Stored data
——————————

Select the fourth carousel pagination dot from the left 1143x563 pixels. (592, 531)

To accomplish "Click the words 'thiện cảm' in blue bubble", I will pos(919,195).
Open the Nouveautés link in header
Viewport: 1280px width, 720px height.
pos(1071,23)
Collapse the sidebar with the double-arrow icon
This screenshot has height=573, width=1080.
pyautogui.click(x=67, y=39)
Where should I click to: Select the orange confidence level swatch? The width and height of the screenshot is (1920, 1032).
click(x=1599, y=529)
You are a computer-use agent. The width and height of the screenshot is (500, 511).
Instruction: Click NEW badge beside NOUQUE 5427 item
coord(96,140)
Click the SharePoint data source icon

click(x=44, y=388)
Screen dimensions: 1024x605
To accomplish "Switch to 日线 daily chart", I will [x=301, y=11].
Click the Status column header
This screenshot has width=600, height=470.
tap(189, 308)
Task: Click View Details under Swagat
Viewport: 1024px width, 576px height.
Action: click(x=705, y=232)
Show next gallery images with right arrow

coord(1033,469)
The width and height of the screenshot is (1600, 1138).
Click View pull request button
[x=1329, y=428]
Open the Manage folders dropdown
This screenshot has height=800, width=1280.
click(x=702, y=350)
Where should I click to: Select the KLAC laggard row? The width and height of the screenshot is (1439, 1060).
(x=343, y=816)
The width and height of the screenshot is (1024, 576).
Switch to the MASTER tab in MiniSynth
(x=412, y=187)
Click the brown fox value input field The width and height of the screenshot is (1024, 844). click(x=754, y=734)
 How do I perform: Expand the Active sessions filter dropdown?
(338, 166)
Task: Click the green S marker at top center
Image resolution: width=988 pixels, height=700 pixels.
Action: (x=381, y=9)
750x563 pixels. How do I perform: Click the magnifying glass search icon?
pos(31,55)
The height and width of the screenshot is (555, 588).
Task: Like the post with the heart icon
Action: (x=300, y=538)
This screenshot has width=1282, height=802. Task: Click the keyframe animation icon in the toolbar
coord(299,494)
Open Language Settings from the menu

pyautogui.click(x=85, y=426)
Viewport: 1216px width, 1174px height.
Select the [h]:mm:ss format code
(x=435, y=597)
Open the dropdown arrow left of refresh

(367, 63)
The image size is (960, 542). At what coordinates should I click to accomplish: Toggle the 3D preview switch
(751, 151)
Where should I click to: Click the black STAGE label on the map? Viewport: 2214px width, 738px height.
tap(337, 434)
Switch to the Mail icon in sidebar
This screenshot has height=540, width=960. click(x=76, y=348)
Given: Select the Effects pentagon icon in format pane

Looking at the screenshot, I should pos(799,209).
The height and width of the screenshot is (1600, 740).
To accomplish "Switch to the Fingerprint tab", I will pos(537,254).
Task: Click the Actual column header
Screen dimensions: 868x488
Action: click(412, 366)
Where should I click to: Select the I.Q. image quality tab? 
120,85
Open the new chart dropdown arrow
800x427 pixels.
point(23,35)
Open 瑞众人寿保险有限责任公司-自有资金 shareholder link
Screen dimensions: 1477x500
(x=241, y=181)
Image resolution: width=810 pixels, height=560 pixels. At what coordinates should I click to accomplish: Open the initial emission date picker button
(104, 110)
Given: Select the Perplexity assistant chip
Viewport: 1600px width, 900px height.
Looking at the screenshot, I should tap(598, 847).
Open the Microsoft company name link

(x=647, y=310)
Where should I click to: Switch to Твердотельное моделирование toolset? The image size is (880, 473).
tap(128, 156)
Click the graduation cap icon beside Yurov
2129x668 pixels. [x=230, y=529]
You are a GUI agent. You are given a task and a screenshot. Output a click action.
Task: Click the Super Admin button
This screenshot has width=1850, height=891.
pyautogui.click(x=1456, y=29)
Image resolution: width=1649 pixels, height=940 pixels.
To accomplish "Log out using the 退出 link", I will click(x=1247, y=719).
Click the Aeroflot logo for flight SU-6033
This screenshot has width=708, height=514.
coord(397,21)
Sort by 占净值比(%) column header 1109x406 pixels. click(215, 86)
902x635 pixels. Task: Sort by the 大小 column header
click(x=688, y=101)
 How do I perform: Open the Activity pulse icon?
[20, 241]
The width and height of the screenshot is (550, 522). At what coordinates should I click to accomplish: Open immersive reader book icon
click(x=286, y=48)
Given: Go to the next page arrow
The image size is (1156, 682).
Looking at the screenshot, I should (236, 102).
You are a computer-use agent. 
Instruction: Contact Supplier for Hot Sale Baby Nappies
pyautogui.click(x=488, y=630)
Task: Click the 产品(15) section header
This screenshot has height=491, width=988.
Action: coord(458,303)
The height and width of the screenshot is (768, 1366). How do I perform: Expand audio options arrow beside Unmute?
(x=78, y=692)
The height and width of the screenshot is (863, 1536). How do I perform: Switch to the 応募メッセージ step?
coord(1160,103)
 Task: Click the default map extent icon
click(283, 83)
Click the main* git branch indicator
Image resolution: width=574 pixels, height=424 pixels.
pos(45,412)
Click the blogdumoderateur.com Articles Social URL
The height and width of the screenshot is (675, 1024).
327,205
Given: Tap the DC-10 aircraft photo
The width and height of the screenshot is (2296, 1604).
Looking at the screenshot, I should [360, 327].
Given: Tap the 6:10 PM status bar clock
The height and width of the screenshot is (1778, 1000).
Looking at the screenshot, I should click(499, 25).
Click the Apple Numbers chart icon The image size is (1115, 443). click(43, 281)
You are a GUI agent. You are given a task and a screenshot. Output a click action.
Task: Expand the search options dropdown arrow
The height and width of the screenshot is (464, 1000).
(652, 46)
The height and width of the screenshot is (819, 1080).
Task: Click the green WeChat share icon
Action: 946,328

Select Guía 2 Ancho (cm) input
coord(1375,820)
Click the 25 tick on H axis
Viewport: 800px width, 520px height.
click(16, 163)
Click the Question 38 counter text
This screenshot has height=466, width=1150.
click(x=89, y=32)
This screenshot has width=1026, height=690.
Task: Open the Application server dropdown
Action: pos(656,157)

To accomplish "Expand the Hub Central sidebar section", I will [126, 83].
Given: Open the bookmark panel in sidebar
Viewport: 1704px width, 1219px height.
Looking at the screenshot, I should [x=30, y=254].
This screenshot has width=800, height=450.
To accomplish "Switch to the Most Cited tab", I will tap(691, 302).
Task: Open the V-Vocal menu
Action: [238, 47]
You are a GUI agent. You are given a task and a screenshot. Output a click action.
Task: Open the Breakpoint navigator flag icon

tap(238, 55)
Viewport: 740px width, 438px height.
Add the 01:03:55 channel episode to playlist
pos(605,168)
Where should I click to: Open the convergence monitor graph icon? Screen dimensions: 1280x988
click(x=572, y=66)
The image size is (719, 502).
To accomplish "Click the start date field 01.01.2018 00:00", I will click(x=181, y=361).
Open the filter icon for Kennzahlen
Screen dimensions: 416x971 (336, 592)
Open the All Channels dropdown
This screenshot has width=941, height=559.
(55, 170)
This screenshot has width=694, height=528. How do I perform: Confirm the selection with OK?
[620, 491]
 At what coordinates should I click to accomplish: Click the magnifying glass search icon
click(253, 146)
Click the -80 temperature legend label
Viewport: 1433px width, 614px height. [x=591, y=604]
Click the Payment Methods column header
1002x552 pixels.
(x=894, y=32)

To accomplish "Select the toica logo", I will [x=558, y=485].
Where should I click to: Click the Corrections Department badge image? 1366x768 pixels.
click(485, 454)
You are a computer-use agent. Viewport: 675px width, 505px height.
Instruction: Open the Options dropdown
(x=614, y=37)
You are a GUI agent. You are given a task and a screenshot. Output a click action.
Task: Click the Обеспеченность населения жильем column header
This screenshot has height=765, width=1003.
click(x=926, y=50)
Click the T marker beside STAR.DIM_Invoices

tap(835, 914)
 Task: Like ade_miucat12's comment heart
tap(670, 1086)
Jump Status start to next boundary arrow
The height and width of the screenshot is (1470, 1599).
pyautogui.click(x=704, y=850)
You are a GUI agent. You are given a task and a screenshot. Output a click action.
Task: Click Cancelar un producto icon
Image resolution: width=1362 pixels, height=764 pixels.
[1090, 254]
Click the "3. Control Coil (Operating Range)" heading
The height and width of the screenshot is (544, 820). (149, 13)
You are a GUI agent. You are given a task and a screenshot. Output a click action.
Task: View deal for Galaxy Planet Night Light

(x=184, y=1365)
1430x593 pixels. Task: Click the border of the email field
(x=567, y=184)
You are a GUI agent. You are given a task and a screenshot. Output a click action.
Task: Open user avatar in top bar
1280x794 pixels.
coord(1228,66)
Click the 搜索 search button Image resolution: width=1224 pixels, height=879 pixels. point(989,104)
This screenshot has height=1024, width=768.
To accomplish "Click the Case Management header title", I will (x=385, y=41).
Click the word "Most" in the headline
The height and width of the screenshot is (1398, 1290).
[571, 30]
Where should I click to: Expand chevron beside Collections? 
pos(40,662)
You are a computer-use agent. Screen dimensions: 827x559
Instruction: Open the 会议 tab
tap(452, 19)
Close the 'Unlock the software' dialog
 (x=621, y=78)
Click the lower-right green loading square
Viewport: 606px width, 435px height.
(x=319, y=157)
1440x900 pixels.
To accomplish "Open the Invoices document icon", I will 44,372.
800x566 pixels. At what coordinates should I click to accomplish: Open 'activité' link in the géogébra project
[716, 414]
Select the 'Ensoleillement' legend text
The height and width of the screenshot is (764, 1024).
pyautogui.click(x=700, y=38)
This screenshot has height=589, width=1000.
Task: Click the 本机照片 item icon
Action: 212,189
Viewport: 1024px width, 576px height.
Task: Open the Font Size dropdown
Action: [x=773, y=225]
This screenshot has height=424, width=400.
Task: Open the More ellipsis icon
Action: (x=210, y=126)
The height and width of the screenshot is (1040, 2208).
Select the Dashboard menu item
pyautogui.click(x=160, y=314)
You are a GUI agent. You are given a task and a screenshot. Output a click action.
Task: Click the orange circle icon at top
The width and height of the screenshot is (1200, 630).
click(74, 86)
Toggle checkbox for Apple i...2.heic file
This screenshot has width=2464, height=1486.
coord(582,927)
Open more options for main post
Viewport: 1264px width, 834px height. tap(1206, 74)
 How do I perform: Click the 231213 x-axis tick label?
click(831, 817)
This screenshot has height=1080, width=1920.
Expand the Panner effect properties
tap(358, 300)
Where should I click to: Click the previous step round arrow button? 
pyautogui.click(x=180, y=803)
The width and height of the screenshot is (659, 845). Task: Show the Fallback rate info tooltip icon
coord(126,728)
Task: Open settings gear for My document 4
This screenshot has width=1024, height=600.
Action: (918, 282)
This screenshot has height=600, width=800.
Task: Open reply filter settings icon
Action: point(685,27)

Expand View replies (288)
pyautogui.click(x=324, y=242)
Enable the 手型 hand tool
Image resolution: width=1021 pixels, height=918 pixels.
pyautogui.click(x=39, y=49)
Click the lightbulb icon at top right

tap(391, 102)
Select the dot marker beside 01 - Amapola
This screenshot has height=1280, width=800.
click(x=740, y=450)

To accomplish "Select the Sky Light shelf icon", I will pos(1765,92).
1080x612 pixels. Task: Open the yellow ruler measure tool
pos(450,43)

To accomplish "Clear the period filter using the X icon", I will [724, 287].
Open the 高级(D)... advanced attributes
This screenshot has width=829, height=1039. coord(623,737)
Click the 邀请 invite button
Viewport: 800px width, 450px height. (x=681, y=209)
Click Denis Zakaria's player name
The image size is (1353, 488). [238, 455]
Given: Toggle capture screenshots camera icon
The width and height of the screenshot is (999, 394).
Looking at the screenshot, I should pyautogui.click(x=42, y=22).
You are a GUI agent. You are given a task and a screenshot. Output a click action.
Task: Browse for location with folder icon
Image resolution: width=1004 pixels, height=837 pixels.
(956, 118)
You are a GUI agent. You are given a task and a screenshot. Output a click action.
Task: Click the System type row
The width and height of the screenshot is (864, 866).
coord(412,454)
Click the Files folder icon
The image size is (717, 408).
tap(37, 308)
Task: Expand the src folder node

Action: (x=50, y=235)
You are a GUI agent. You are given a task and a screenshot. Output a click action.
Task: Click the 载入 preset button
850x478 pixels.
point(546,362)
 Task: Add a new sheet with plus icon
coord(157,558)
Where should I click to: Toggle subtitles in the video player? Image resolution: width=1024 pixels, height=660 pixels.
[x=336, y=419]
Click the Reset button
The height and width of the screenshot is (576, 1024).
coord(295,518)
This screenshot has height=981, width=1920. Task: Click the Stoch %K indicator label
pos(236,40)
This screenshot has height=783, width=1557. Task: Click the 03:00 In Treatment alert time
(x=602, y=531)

——————————

TASK GOAL: For the string "Apple", go through the entries above and copy each line where it occurs.

WRITTEN RESPONSE:
Click the Apple Numbers chart icon The image size is (1115, 443). click(43, 281)
Toggle checkbox for Apple i...2.heic file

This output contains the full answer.